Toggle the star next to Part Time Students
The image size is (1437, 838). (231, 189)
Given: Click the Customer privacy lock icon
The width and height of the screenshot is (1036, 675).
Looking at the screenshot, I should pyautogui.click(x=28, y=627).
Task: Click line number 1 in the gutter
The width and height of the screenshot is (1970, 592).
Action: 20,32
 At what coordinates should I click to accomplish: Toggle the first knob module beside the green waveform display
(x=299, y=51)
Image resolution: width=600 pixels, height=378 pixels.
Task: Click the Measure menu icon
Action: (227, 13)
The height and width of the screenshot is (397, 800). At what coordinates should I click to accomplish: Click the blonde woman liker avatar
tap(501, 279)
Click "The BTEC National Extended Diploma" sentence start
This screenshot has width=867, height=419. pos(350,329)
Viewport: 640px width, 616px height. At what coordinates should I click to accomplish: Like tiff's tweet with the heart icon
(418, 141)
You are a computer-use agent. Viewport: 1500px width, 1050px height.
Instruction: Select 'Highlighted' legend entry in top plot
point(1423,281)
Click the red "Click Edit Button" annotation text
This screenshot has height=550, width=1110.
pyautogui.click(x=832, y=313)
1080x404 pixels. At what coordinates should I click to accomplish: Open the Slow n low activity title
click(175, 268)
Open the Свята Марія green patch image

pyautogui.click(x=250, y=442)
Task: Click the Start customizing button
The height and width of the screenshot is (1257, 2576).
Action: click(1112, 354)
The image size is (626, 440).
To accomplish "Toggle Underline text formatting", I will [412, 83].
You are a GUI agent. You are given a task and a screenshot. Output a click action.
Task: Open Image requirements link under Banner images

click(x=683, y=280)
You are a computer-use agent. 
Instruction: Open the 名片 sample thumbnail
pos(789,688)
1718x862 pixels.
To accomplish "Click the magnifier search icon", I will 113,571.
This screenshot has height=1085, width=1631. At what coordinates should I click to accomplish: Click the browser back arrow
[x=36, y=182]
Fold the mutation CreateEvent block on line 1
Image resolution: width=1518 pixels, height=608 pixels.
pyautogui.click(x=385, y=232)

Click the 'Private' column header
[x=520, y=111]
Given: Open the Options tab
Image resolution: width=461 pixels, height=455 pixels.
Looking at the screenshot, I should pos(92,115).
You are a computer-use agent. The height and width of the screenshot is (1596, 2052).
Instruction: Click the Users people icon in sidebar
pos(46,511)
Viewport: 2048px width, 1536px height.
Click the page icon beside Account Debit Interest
________
• [What you have to do] Render the material as a numbered list, leaving out blank lines, starting at the line that contains "Given: Open the Options tab" and ending at the last line of the material.

• [Exercise response]
1. Given: Open the Options tab
2. Image resolution: width=461 pixels, height=455 pixels.
3. Looking at the screenshot, I should pos(92,115).
4. You are a computer-use agent. The height and width of the screenshot is (1596, 2052).
5. Instruction: Click the Users people icon in sidebar
6. pos(46,511)
7. Viewport: 2048px width, 1536px height.
8. Click the page icon beside Account Debit Interest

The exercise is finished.